On Tuesday 20 July 2004 11:51 pm, Richard Fateman wrote:
> Depends on what you mean by "added functionality". If you add a "new
> representation" then I think the answer is yes, you have to consider what
> each command might do, and whether the default for "unknown" stuff is good
> enough. Added functionality which fits in the standard representation is
> not so problematical. E.g. adding the Lambert W function which would
> require a handful of additions:
>
> a. how to differentiate
> b. how to evaluate in floating point
> c. how to evaluate in bigfloat
> d. maybe some integration formulas
> e. some fact about the inverse (for solve)
> f. maybe some facts about taylor series
> g. simplification at special arguments.
But if we have more series representations present in the system than just
taylor do we need to also consider those, for example? It would be nice
if, for given types of new additions, we have a checklist of items that
need to be thought out/documented before the addition is ready for prime
time. (I guess in that sense a lot of Maxima isn't ready for prime time,
for that matter.) For people wanting to add functions, a standard function
programmer documentation template addressing various points like the ones
you listed above would (IMHO anyway) be an excellent policy to implement.

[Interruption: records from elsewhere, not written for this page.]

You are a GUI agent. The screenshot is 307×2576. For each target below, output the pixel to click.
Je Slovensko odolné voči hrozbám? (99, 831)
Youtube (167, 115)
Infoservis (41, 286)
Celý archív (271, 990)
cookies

(And create for what's already there.)
> None of these requires changing existing programs, but only data, and
> new programs. some other stuff might need changes, e.g.
> simplification of expressions around W; e.g. exp(W(x)) would require
> changes to exp simplifier.
Which is a good illustration of why I think there should be some systematic
way a programmer could have a checklist - so they can say "Yep, OK, got the
simplifier rules for exp, foo, bar, ..." even if the decision is no new
rules are needed.
> Introduction of new functions is much simpler. It is even simpler
> if you just define away the function as, for example, if sinh were not
> there, you could define sinh(x):=(exp(x)-exp(-x))/2 , or if all
> functions were immediately replaced by their (truncated) taylor series.
> So not all is quite so desperate.
No, but it would be nice if it were systematic.
> The point of the Axiom system is, at least in principle, to make use of
> declarative knowledge about stuff like "polynomials" over "rings" in
> which case you know that to define such domains, you need to build upon
> the operations and representations of specific rings, and all these
> operations and related axioms are listed. So you will in that sense get
> the job done right in an abstract mathematical sense.
In principle I like the sound of that. How do the feature sets of Maxima
and Axiom compare for real world use? Axiom seems to be the more "solid"
of the two systems, but I've always had the impression Maxima was the more
practical of the two for non mathematical research type work.
> The extent to which this can actually work has been an issue. If all
> you get is "modern algebra" but not analysis, then the result is
> insufficient for Macsyma, unless you do a lot of faking.
> If you are less ambitious and are interesting in (say) univariate
> polynomials over finite fields, then you can be linguistically very clean,
> and I suspect you could even add new representations in a fairly clean
> manner.
>
> My feeling is that any of the "3M" CAS are too ambitious.
Perhaps, but their success as products indicates that what they do is
something people find useful. I guess its the old problem that nothing
worthwhile is easy.
CY